There's almost no way you could make this a statistically meaningful study that couldn't be fundamentally challenged. I don't think a captive audience makes it more valid -- it just slightly alters the research question.
Think about what it would take just for some statistical validity. First, you would need a control. That means the same performer has to play mediocre music sometimes and virtuosic music other times. And in order to make sure that the "control" and "experimental" audiences are the same, he couldn't do things like alternate hours and days, because different groups commute at different times. He would need either long stretches (weeks) of performing one way and then the other, or he would need complete randomization over a long period.
Then what is your outcome measure? A prospective study needs to have a primary outcome measure that is predetermined (and is therefore the result of a specific study design). In this case, donations would be the most easily quantifiable one.

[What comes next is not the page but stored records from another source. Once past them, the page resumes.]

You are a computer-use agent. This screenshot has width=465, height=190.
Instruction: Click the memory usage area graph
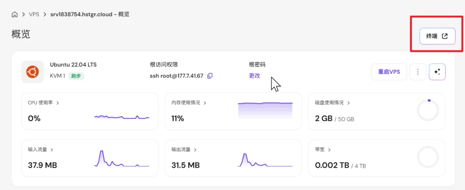pyautogui.click(x=265, y=110)
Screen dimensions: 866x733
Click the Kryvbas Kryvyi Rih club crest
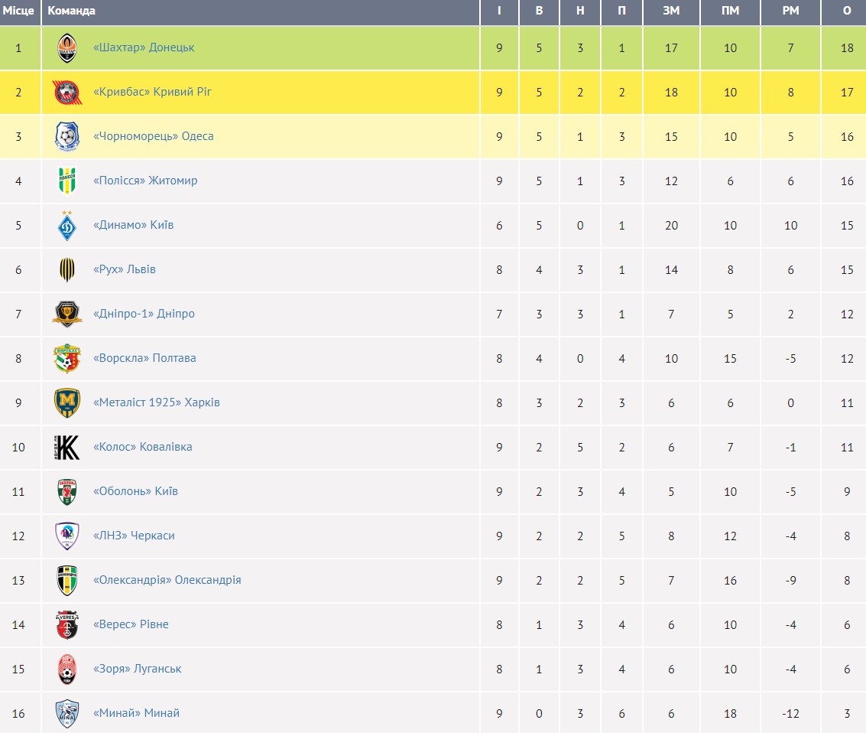(x=66, y=93)
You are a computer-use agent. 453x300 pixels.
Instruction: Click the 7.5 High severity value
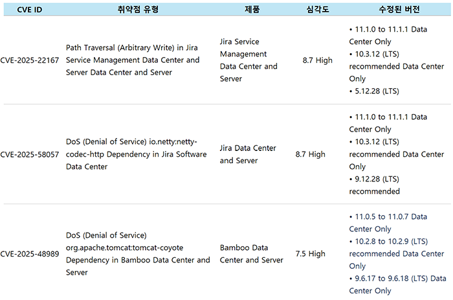[310, 253]
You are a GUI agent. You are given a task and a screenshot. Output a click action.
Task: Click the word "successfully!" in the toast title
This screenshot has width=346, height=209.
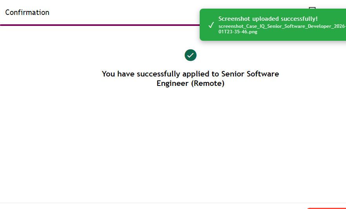(x=299, y=19)
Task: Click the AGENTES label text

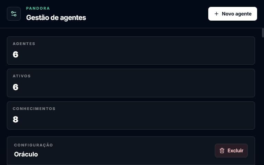Action: 24,44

But is that a valid outcome measure? And are you really studying the general population when you look at donations? The only commonality shared by people on the subway is their chosen mode of transportation. But maybe people who like his kind of music are wealthier, or more generous, or more likely to take pity, or more likely to have change in their pocket. Maybe it's the opposite. But at any rate, by looking at donations, all you're doing is testing a subset of the general population that likes his kind of music. And because you can't presume that the remainder of the population would ever donate to that kind of musician, you wouldn't be able to draw conclusions about the general population.